Registros de elementos da interface:
··········

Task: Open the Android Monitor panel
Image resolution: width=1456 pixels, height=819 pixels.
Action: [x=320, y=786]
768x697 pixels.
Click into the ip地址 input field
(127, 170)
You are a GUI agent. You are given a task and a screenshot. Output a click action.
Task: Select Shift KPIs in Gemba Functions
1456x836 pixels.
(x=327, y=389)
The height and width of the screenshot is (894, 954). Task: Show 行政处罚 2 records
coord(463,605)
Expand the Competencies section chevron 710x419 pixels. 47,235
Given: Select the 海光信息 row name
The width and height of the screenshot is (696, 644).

··········

#### [TAREFA ESCRITA]
Por favor, troque "pixels" por "px" em todo o material acima e deixe o restante inalterado.

#### [RESPOSTA AO PROBLEMA]
Task: Open the Android Monitor panel
Image resolution: width=1456 px, height=819 px.
Action: [x=320, y=786]
768x697 px.
Click into the ip地址 input field
(127, 170)
You are a GUI agent. You are given a task and a screenshot. Output a click action.
Task: Select Shift KPIs in Gemba Functions
1456x836 px.
(x=327, y=389)
The height and width of the screenshot is (894, 954). Task: Show 行政处罚 2 records
coord(463,605)
Expand the Competencies section chevron 710x419 px. 47,235
Given: Select the 海光信息 row name
The width and height of the screenshot is (696, 644).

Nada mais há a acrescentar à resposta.